I have some sympathy with your perspective and still live my life a lot aligned to that mindset.
But the idea that you should wait until a lunch break to do <any actually important life thing> suggests that work and generating income is strictly higher priority than living.
For the same reason that you “pay yourself first” to save for retirement, you probably should think even more strictly about how you prioritize your time.
> I have some sympathy with your perspective and still live my life a lot aligned to that mindset.
I've struggle with this as well. I think the key is to avoid thinking "priority" as one dimensional.
A goal can be high-priority because it is urgent. Continuing to work until today's lunch break is more urgent than calling your parents, because you can only work until today's lunch break today, while you can call your parents at any time.

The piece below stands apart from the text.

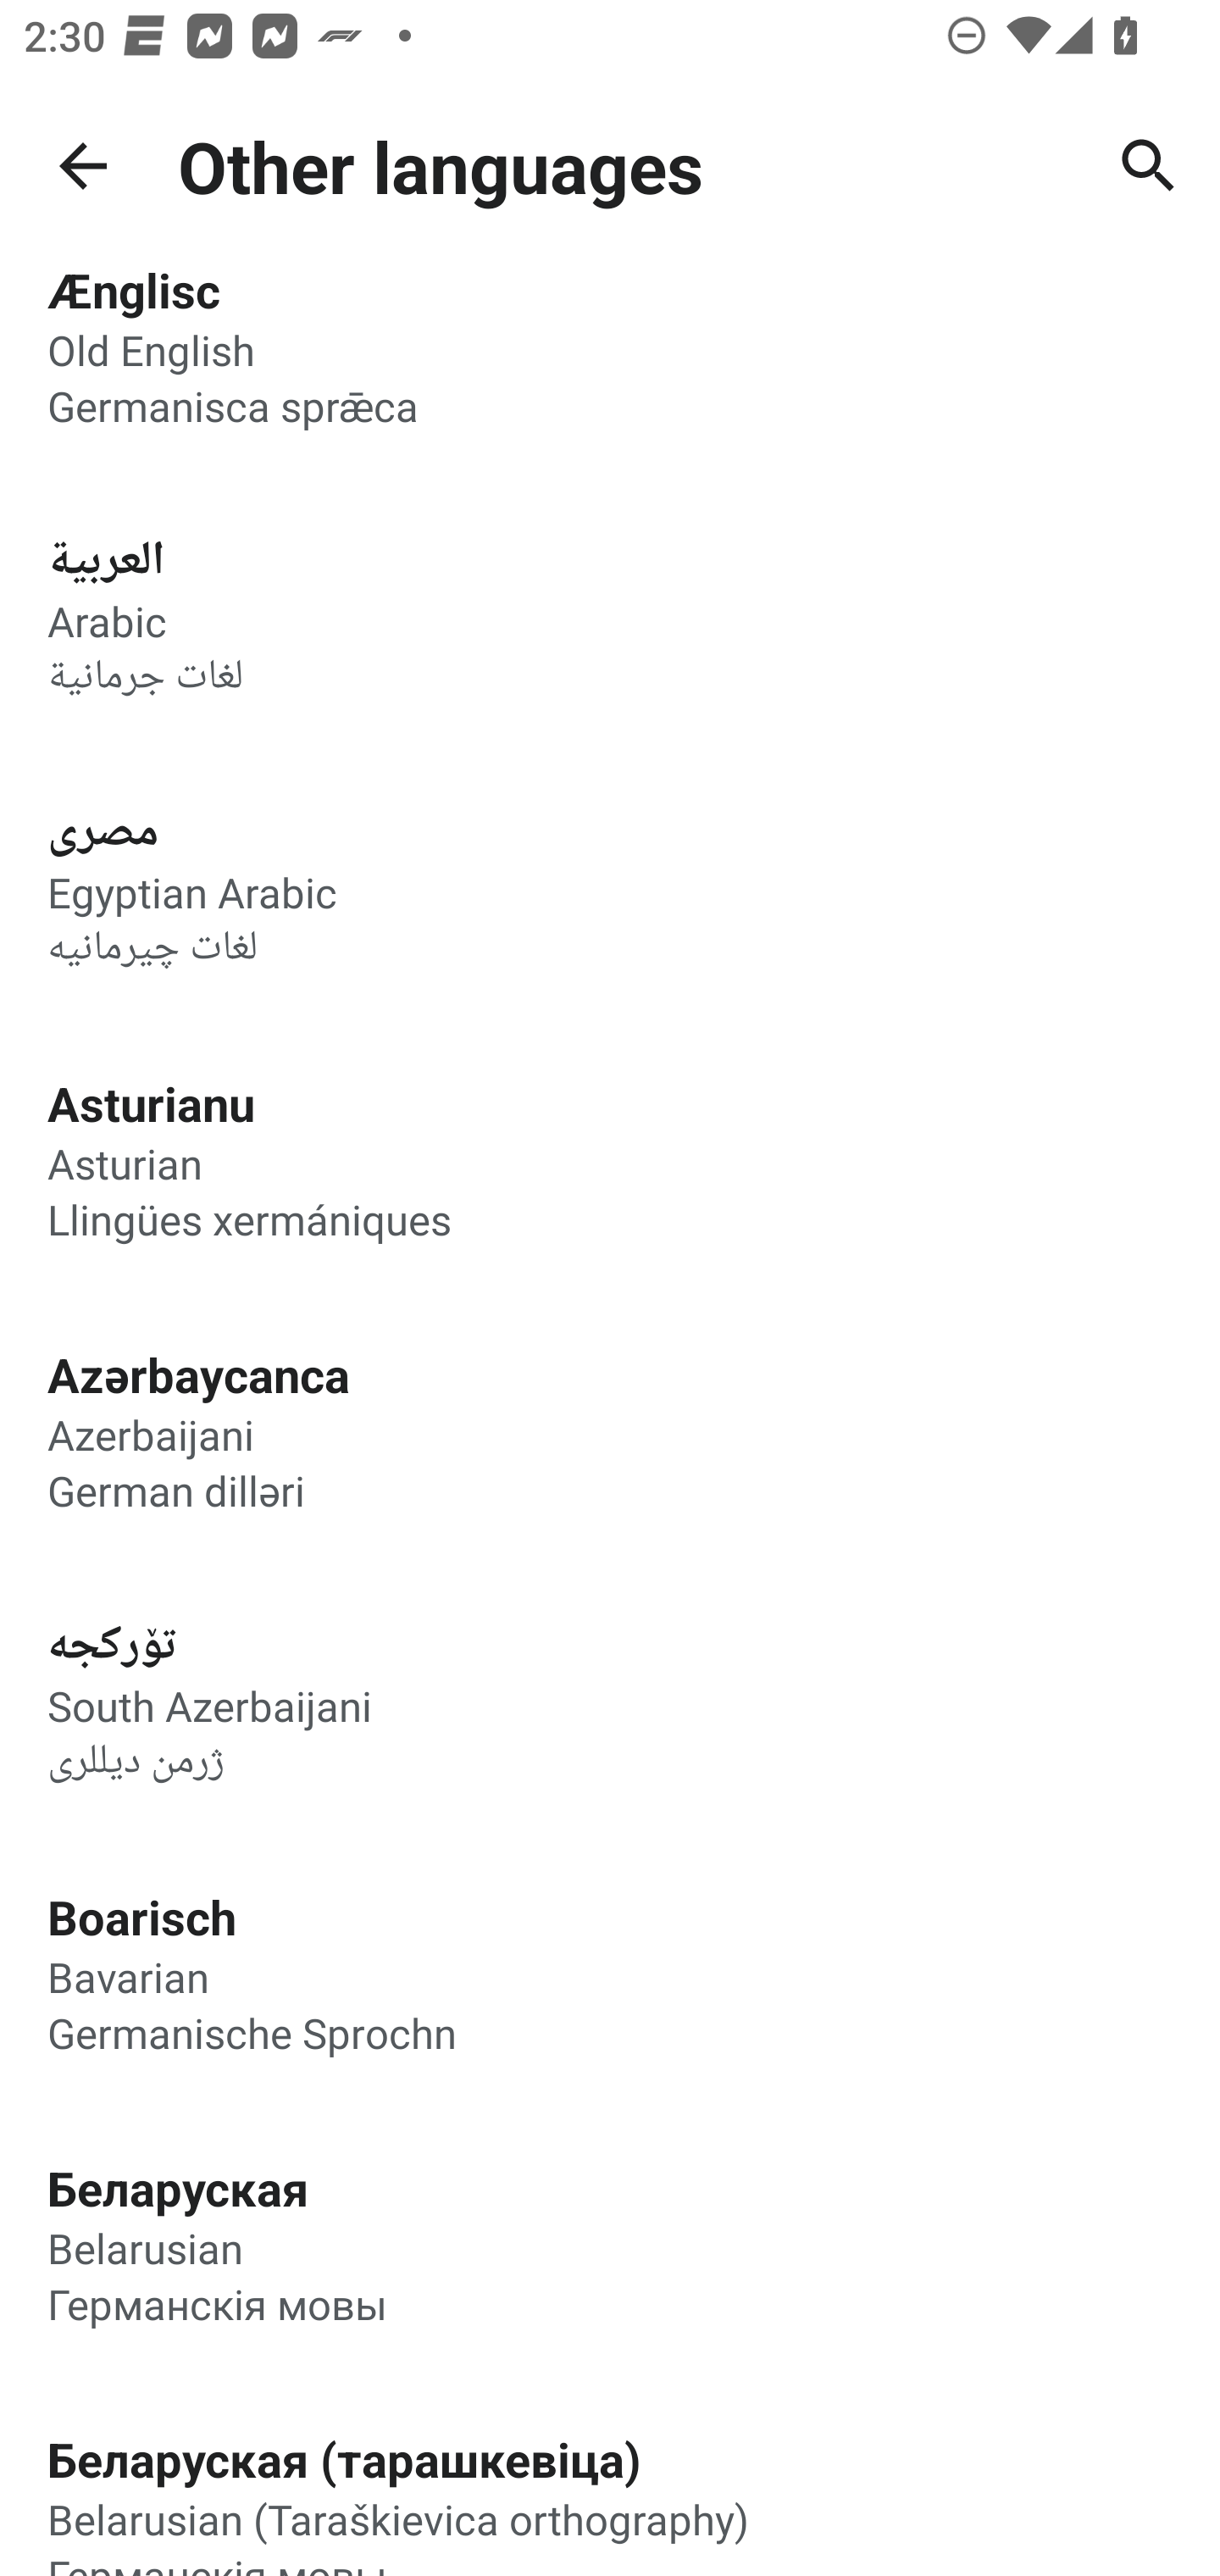 The height and width of the screenshot is (2576, 1220). I want to click on Boarisch Bavarian Germanische Sprochn, so click(610, 1971).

A goal can be high-priority because it is important. As a goal, calling your parents may be more important than continuing to work until today's lunch break.
In order to avoid the outcome that calling my parents is important, but I haven't called them in months because it was never urgent, I have to increase the urgency of the goal by constraining it in time: It's important to call my parents, and urgent to call my parents before the upcoming holiday.
That doesn't make sense. Having reasonable scheduling doesn't imply strict prioritization. It makes no difference whether you call your parents now or in two hours. You can't live a productive meaningful life using short term unscheduled strict prioritization.
Does prioritizing work truly make one's life more meaningful? Does being productive for a company (less abstractly, for someone else, whoever owns the capital) really give life purpose?
Work that is not benefitting your community and strengthening the bonds between others is worth putting off for a ten minute phone call with those who love you.
You do need to prioritize work to some extent because if you don't then you'll be unable to maintain a job, and then you'll have no money and be homeless and unable to feed yourself. Your life will be a lot worse in aggregate than if you merely prioritized work to at least some extent and were able to maintain an income to pay for creature comforts.
You can't just, at every moment, prioritize whatever is most fulfilling or heartwarming or whatever at that moment, and then have it negatively affect other long-term important stuff like maintaining your income. I'm not gonna skip a meeting that people are expecting me to attend to call my mom when it can wait until later in the day. If she were on her deathbed -- of course. but she's not.
But the idea that you should wait until a lunch break to do <any actually important life thing> suggests that work and generating income is strictly higher priority than living.
For the same reason that you “pay yourself first” to save for retirement, you probably should think even more strictly about how you prioritize your time.
So sure it’s a metaphor, but a well-chosen one.